Photo by Tom Fisk on Pexels

The odd experiment

What started as a pragmatic waste deal became an ecological plot twist. In the late 1990s, Princeton-linked ecologists Daniel Janzen and Winnie Hallwachs negotiated with juice company Del Oro to deposit waste orange peel on a degraded 3-hectare pasture bordering the Guanacaste Conservation Area. It has been reported that roughly 12,000 tonnes — about 1,000 truckloads — were dumped on the site, and within six months the citrus detritus had been transformed into a dark, loamy soil.
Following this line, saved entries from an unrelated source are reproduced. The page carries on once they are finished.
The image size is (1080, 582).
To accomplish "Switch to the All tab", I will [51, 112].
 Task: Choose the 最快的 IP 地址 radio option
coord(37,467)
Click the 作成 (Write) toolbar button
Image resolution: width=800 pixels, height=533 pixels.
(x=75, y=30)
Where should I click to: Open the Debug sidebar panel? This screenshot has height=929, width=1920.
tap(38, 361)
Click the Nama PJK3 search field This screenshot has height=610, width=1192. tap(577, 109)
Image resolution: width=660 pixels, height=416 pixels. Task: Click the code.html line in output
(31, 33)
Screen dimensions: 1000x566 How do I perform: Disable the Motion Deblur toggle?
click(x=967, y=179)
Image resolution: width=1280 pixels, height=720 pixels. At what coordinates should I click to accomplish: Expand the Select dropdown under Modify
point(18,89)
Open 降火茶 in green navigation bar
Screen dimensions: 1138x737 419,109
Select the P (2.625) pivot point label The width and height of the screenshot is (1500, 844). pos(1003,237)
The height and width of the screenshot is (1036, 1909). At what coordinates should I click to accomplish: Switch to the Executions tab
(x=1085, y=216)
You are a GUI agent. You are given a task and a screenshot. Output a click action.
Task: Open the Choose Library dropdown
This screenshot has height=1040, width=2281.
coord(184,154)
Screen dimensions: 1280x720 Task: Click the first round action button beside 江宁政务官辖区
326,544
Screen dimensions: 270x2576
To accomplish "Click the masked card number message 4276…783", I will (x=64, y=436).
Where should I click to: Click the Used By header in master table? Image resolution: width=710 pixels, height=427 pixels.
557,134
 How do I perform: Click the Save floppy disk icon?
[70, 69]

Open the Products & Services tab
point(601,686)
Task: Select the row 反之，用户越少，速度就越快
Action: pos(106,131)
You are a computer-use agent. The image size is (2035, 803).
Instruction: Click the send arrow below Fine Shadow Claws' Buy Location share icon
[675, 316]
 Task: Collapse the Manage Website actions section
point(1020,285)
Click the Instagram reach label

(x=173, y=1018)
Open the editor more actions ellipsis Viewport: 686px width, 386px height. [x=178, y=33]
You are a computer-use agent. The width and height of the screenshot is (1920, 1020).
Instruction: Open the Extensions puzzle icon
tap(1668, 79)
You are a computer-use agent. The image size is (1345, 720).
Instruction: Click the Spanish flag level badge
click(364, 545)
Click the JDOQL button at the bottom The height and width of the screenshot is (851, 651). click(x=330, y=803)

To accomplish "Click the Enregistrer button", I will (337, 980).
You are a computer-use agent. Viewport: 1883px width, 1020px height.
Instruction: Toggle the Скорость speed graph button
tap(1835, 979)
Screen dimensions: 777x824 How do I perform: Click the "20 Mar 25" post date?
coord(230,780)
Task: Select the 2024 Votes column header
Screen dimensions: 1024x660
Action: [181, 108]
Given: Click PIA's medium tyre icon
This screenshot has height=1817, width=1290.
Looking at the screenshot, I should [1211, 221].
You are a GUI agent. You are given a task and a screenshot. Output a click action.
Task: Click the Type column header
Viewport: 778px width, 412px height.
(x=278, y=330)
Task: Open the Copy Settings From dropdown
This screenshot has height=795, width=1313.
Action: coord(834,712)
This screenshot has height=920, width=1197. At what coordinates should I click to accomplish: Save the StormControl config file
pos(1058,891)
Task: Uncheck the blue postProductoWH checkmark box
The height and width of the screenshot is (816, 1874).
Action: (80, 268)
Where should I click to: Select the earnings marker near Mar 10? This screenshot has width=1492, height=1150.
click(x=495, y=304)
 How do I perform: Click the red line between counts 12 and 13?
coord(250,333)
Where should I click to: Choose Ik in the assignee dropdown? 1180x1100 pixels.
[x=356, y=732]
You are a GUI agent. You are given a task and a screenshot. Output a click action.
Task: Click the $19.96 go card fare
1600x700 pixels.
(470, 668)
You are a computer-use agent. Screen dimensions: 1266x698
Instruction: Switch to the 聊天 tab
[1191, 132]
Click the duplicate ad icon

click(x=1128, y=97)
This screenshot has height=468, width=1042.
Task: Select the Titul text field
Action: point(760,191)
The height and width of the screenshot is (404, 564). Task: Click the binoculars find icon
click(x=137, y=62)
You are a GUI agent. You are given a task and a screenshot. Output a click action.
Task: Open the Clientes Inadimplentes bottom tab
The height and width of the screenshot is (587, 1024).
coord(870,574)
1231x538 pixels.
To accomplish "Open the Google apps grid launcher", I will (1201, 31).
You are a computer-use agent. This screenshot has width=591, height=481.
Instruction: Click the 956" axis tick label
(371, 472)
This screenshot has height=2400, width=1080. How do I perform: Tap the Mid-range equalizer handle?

Timothy Treuer, who later studied the plot, described the early stages as “sludgy stuff filled with fly larvae” that then passed into rich compost.

A surprising rebound — and a big question

When Treuer returned in 2013 he nearly missed the site: vines had swallowed the sign, and the once arid scrub had become dense forest. It has been reported that the treated area showed a 176 percent increase in above-ground biomass compared with nearby untreated land, with greater tree diversity and even a massive fig trunk that took three people to hug. “This is one of the only instances I’ve ever heard of where you can have cost-negative carbon sequestration,” Treuer told reporters — a striking claim, and one that raises the obvious question: how did orange peel do what expensive restoration projects often fail to achieve?

Messy victory, careful optimism

The experiment was cut short after legal pressure: it has been reported that rival juice maker TicoFruit sued Del Oro alleging the company had “defiled a national park,” and Costa Rica’s Supreme Court sided with TicoFruit, forcing the program to end. The mechanism behind the comeback remains unclear — suppression of invasive grasses, nutrient pulses, microbial shifts, or some combination of these might be responsible — and researchers warn this isn’t a turnkey recipe for restoration. Still, the episode offers a bracing counterpoint to conventional wisdom: waste, when handled right (and legally), can sometimes be a surprising ally in healing ecosystems. Nature had the last laugh — and left a puzzle worth solving.